**DIRECTIONS FOR THIS TASK**
Rewrite the lines below so that each "screenshot" becomes "screen image", keeping all other text unchanged. Leave the pictures out.
***
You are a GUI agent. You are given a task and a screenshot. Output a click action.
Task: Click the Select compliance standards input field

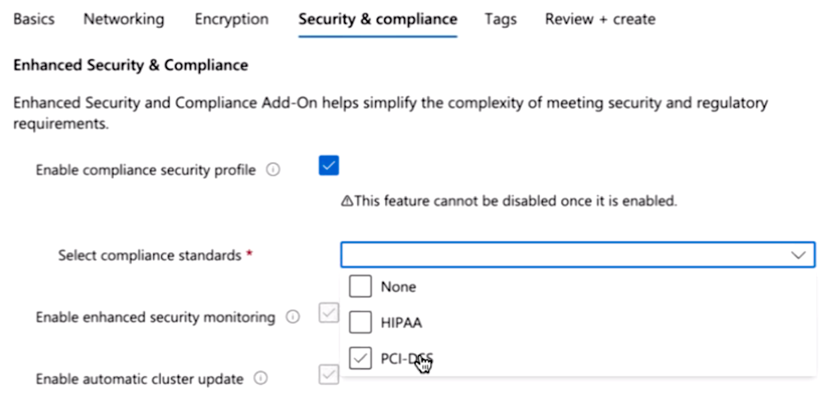(578, 255)
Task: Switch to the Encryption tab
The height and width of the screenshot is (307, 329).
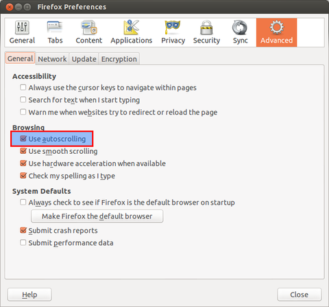Action: point(119,59)
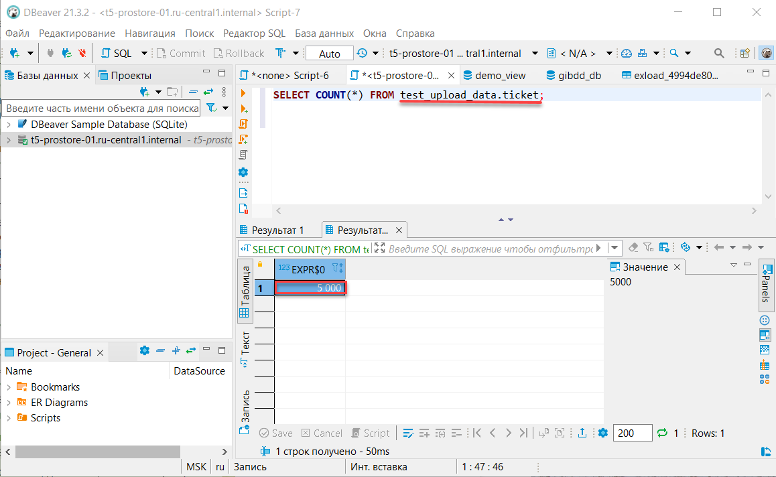Screen dimensions: 776x477
Task: Click the refresh results icon
Action: [663, 433]
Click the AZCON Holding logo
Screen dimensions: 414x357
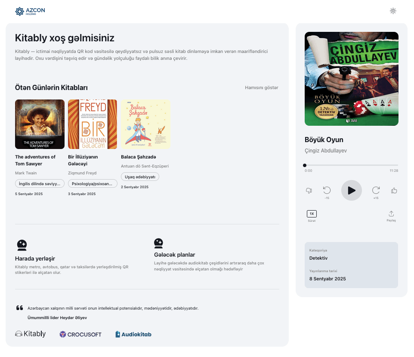30,11
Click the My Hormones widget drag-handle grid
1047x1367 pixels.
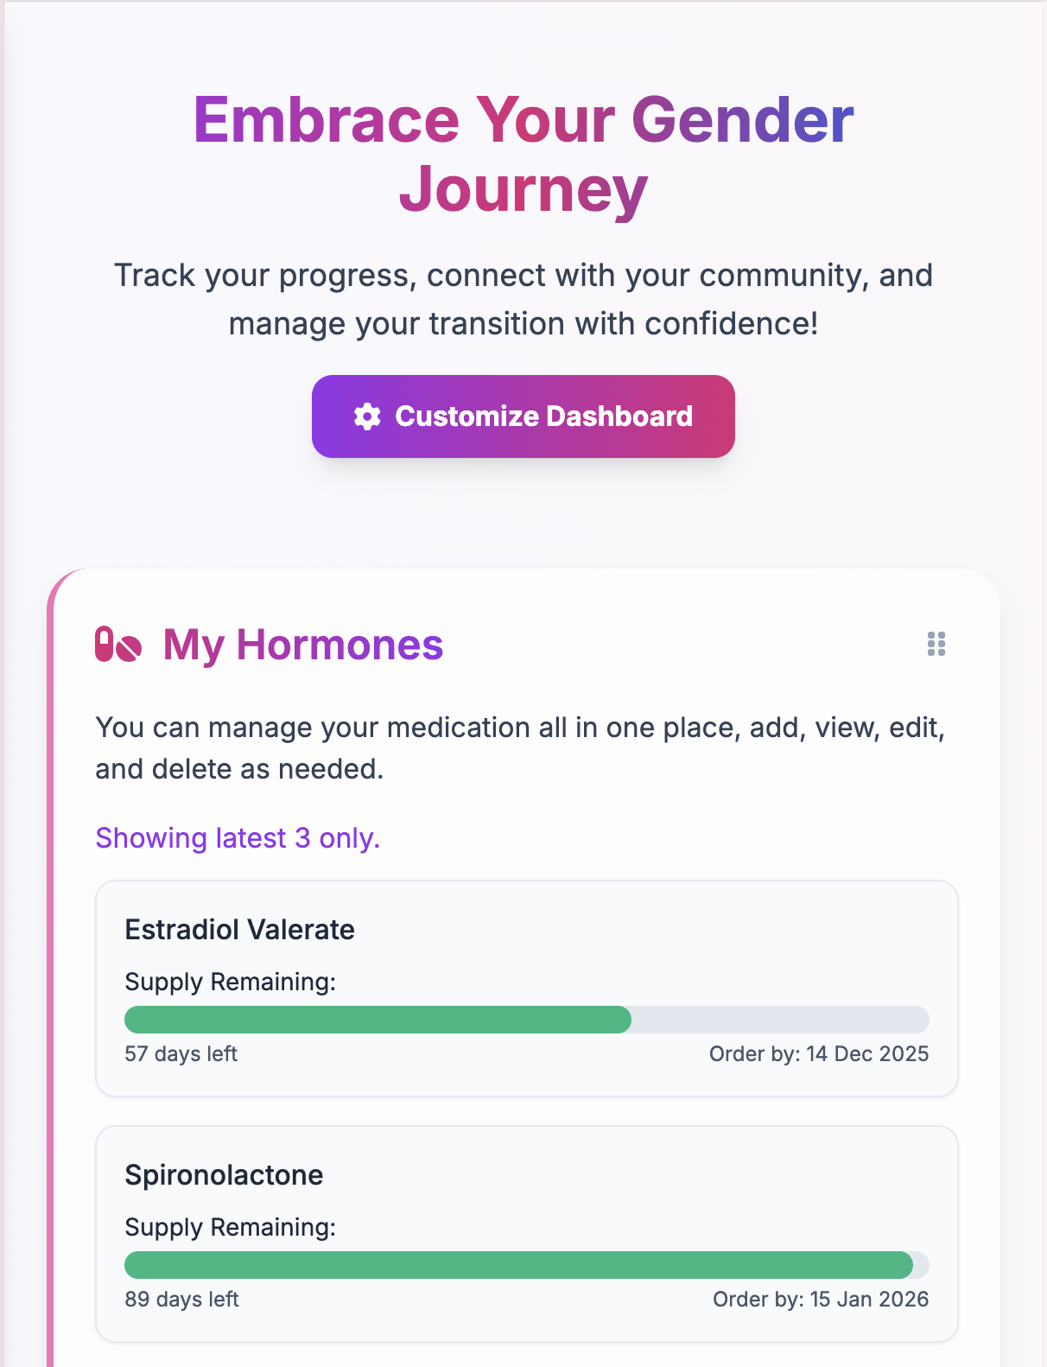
***
**TASK SOLUTION**
You are a GUI agent. You are given a task and a screen image. Output a click action.
Task: Click the Select compliance standards input field

(578, 255)
Task: Switch to the Encryption tab
The height and width of the screen image is (307, 329).
Action: point(119,59)
Screen dimensions: 776x477
Task: Click the refresh results icon
Action: [663, 433]
Click the AZCON Holding logo
Screen dimensions: 414x357
30,11
Click the My Hormones widget drag-handle grid
1047x1367 pixels.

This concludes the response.